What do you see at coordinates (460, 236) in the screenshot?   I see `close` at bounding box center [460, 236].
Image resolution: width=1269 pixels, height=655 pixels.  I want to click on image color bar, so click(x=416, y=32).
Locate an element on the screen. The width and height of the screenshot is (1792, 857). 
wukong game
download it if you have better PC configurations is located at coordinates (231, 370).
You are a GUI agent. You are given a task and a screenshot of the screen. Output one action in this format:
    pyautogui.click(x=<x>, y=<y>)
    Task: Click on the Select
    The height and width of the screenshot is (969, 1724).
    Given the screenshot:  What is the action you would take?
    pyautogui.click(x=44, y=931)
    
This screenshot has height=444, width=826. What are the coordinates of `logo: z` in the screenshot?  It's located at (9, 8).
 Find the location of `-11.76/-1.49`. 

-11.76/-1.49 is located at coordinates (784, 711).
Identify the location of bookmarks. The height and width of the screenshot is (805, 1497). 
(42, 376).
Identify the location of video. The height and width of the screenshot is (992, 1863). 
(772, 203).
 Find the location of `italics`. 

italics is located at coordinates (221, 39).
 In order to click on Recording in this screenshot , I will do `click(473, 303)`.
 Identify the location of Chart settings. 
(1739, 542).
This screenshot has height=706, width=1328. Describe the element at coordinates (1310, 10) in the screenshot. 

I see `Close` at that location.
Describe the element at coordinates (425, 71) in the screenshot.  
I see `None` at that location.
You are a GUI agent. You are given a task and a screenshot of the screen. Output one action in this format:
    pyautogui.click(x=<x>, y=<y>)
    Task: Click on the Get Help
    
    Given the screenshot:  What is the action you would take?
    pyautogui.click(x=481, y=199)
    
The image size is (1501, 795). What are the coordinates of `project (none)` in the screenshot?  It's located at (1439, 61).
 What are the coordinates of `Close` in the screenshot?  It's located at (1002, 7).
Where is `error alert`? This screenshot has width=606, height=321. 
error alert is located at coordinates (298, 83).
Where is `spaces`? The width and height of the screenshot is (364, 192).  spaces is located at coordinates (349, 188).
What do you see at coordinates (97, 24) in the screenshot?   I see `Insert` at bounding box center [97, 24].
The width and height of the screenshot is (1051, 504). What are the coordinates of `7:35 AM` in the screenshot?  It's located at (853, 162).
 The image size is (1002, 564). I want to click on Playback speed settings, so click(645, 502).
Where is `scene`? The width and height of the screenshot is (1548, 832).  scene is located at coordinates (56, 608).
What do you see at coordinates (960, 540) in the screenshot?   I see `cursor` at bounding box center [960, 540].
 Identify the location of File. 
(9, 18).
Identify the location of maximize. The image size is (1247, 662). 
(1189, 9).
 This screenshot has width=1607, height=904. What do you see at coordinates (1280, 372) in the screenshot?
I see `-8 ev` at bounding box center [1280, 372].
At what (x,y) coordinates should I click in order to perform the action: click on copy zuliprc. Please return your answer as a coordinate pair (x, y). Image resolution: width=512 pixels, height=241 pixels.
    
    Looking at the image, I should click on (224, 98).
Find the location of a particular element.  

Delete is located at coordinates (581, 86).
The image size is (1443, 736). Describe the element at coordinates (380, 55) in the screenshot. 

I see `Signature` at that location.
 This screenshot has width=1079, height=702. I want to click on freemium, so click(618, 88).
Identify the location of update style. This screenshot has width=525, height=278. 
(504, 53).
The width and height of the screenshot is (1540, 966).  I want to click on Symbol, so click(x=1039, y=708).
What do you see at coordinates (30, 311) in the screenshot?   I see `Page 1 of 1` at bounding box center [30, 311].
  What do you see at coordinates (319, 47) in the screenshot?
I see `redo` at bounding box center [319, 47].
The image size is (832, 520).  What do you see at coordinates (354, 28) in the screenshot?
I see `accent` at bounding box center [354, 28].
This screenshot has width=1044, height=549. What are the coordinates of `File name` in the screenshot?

□ □ □ □ □

### WHAT THIS TASK INVOLVES
Retype all of the records above word for word.

### COMPLETE ANSWER
What do you see at coordinates (460, 236) in the screenshot?   I see `close` at bounding box center [460, 236].
Image resolution: width=1269 pixels, height=655 pixels.  I want to click on image color bar, so click(x=416, y=32).
Locate an element on the screen. The width and height of the screenshot is (1792, 857). 
wukong game
download it if you have better PC configurations is located at coordinates (231, 370).
You are a GUI agent. You are given a task and a screenshot of the screen. Output one action in this format:
    pyautogui.click(x=<x>, y=<y>)
    Task: Click on the Select
    The height and width of the screenshot is (969, 1724).
    Given the screenshot:  What is the action you would take?
    pyautogui.click(x=44, y=931)
    
This screenshot has height=444, width=826. What are the coordinates of `logo: z` in the screenshot?  It's located at (9, 8).
 Find the location of `-11.76/-1.49`. 

-11.76/-1.49 is located at coordinates (784, 711).
Identify the location of bookmarks. The height and width of the screenshot is (805, 1497). 
(42, 376).
Identify the location of video. The height and width of the screenshot is (992, 1863). 
(772, 203).
 Find the location of `italics`. 

italics is located at coordinates (221, 39).
 In order to click on Recording in this screenshot , I will do `click(473, 303)`.
 Identify the location of Chart settings. 
(1739, 542).
This screenshot has height=706, width=1328. Describe the element at coordinates (1310, 10) in the screenshot. 

I see `Close` at that location.
Describe the element at coordinates (425, 71) in the screenshot.  
I see `None` at that location.
You are a GUI agent. You are given a task and a screenshot of the screen. Output one action in this format:
    pyautogui.click(x=<x>, y=<y>)
    Task: Click on the Get Help
    
    Given the screenshot:  What is the action you would take?
    pyautogui.click(x=481, y=199)
    
The image size is (1501, 795). What are the coordinates of `project (none)` in the screenshot?  It's located at (1439, 61).
 What are the coordinates of `Close` in the screenshot?  It's located at (1002, 7).
Where is `error alert`? This screenshot has width=606, height=321. 
error alert is located at coordinates (298, 83).
Where is `spaces`? The width and height of the screenshot is (364, 192).  spaces is located at coordinates (349, 188).
What do you see at coordinates (97, 24) in the screenshot?   I see `Insert` at bounding box center [97, 24].
The width and height of the screenshot is (1051, 504). What are the coordinates of `7:35 AM` in the screenshot?  It's located at (853, 162).
 The image size is (1002, 564). I want to click on Playback speed settings, so click(645, 502).
Where is `scene`? The width and height of the screenshot is (1548, 832).  scene is located at coordinates (56, 608).
What do you see at coordinates (960, 540) in the screenshot?   I see `cursor` at bounding box center [960, 540].
 Identify the location of File. 
(9, 18).
Identify the location of maximize. The image size is (1247, 662). 
(1189, 9).
 This screenshot has width=1607, height=904. What do you see at coordinates (1280, 372) in the screenshot?
I see `-8 ev` at bounding box center [1280, 372].
At what (x,y) coordinates should I click in order to perform the action: click on copy zuliprc. Please return your answer as a coordinate pair (x, y). Image resolution: width=512 pixels, height=241 pixels.
    
    Looking at the image, I should click on (224, 98).
Find the location of a particular element.  

Delete is located at coordinates (581, 86).
The image size is (1443, 736). Describe the element at coordinates (380, 55) in the screenshot. 

I see `Signature` at that location.
 This screenshot has width=1079, height=702. I want to click on freemium, so click(618, 88).
Identify the location of update style. This screenshot has width=525, height=278. 
(504, 53).
The width and height of the screenshot is (1540, 966).  I want to click on Symbol, so click(x=1039, y=708).
What do you see at coordinates (30, 311) in the screenshot?   I see `Page 1 of 1` at bounding box center [30, 311].
  What do you see at coordinates (319, 47) in the screenshot?
I see `redo` at bounding box center [319, 47].
The image size is (832, 520).  What do you see at coordinates (354, 28) in the screenshot?
I see `accent` at bounding box center [354, 28].
This screenshot has width=1044, height=549. What are the coordinates of `File name` in the screenshot?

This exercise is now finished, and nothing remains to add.